When I was a kid, my parents didn’t worry themselves into a frenzy about me, like we parents do today. They were not hovering around and leaping at me just as I was about to fall or pick up a sharp object. My mom loved me and cared for me, but she did not prepare craft activities for me and she did not micromanage my play time. She told me to go outside and didn’t expect to see me again until dinner was cooking. I’m not sure my parents ever knew that I spent many hours roaming through sewer tunnels with my friends or even rummaging through the dump with my sister. Even if I told them, I’m sure they barely heard me. I turned out just fine.

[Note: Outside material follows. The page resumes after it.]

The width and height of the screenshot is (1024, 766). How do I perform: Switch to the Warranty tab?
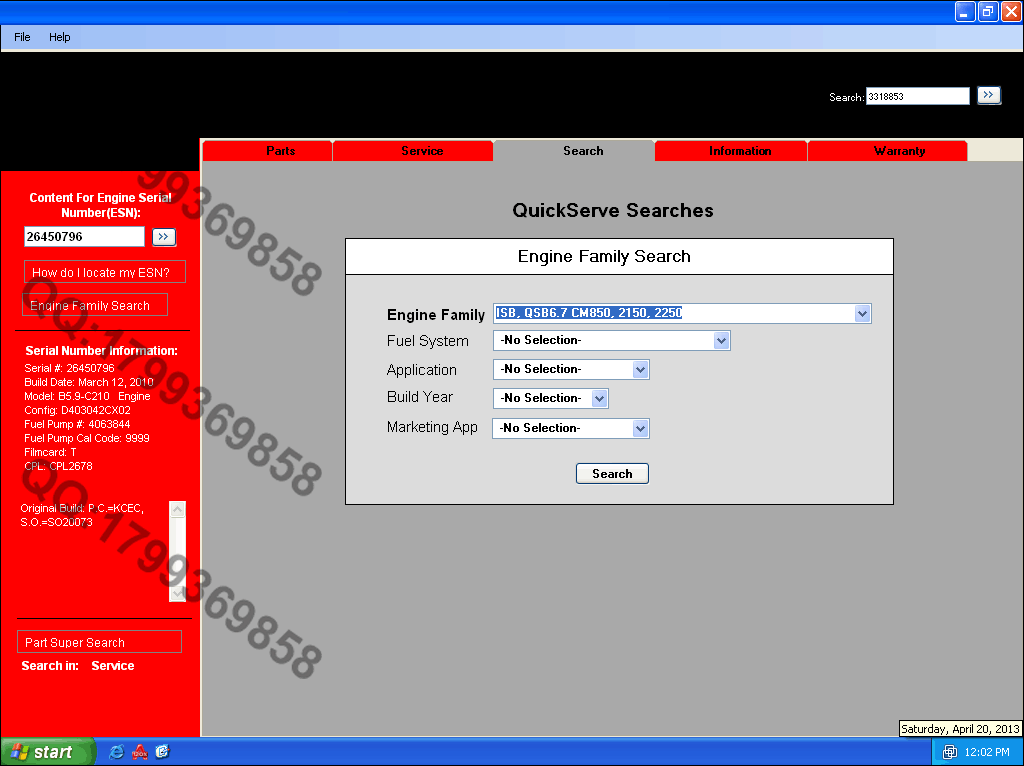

What has happened to parenting between then and now that I find myself purposefully holding back from helicopter parenting my five year old? Parents today feel pressured to get their kids to music lessons, to have the healthiest meals, to have play dates and trips to the museum, and the best education beginning at age two. We are trying too hard to force their childhoods to perfection. The crazy thing is, our kids would just like to be allowed to just be, and they would like most for their parents to be relaxed and happy. Most of us are running on fumes. It isn’t of much use to read even one parenting book if we haven’t the energy to apply the advice. In truth, the best parenting advice is to let go a little of our grip and to remember to love ourselves too. Regularly we must relax the hyper focus on our kids, and look at ourselves. They are reflecting us. If we let ourselves become drained, they will become anxious. If we let ourselves be our whole selves again, they will beam with joy.
Here are three simple self care practices that you could easily add to your day. They are free and they will leave you feeling better in your body and more at ease mentally:
- Stretch and Breathe Well:
I’m not going to advise everyone to go to a yoga class. You don’t have to wear spandex. You don’t even need to buy a mat. Simply use the floor and your bed, and passively stretch the body every day for at least ten minutes.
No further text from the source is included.